BBC Bitesize has removed a false statement about the Church, after an academic complained about it.
The popular revision website had told GCSE students that “the Church played a big part in medical stagnation” partly by “forbidding the dissection of corpses”.
Professor David Paton, who wrote a blogpost for the Catholic Herald noting that historians had dismissed this as a myth, also wrote to the BBC complaints department.
The BBC have agreed to remove the claim about dissection, and senior management at the Corporation will be informed of the correction.
Paton said he had focused on the point about dissection because it was “just factually incorrect”, and that he was “pleased” the BBC had taken action. “Hopefully, exam boards and GCSE textbooks which are still promoting this myth will take the lead of the BBC and stop claiming that the Church banned dissection.

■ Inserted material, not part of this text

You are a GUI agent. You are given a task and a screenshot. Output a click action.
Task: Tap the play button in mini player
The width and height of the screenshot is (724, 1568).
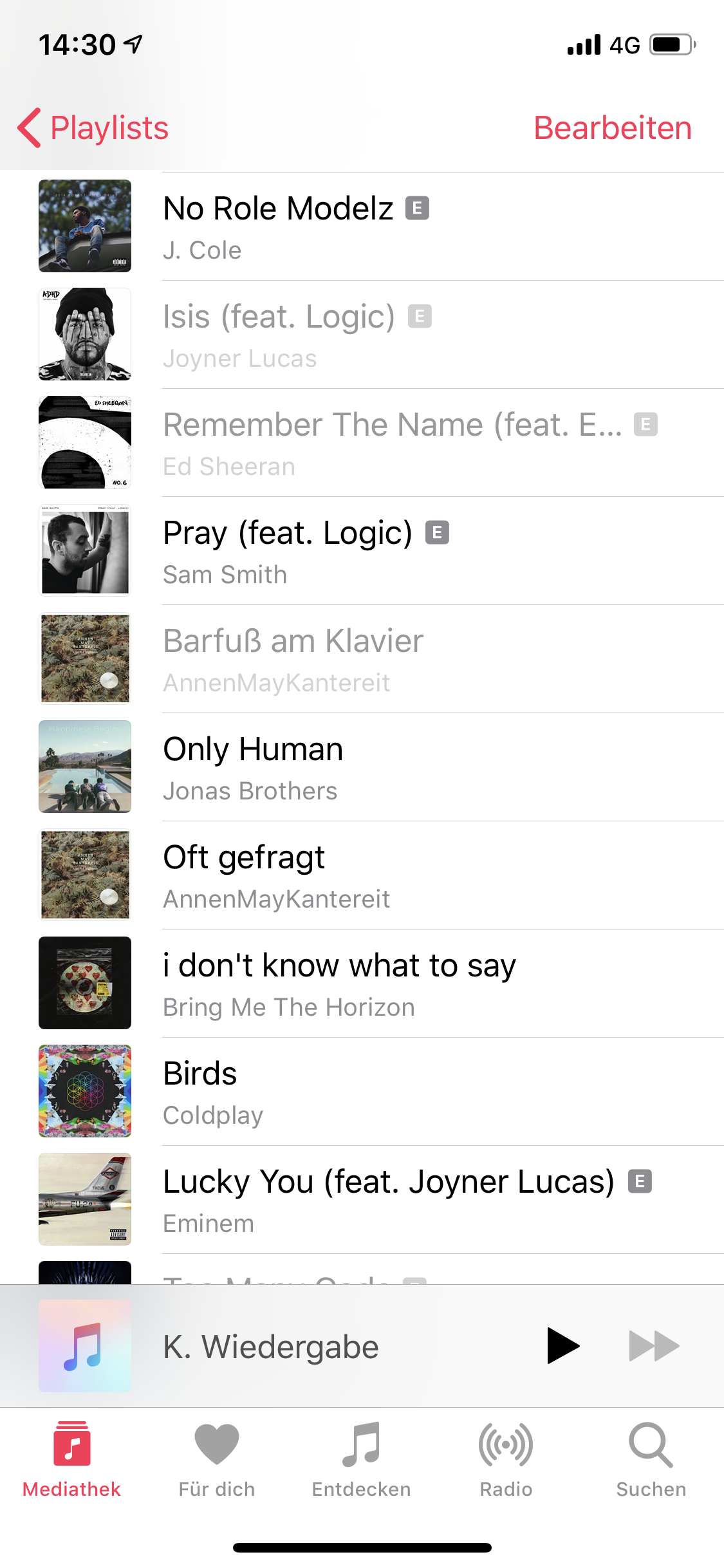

But he argued that the page is still inaccurate, since it claims that Catholicism was responsible for “stagnation” by promoting “prayer and superstition”, and makes no note of the Church’s contributions to medical progress. Paton said: “Although it is good to see some progress being made, the BBC Bitesize page still gives a very biased and misleading view of the Church’s role in the development of medicine. It is laughable when the only positive thing the BBC can find to say about the Church is that it encouraged people to go on the Crusades! Children learning GCSE History deserve better than this.”
Eleanor Parker, a lecturer in medieval history at Oxford University, said: “I’m very glad that the BBC has been responsive to feedback, and it’s important to correct misleading statements like this. It’s a shame, though, that the page still gives the impression that the medieval Church actively discouraged scientific progress by encouraging prayer as a replacement for medicine. Medieval Christians did not see science and religion as opposed to each other, and the Church encouraged and supported the study of science along with many other kinds of learning.”
Earlier this year, the BBC admitted that it had misrepresented the Church’s response to the Holocaust.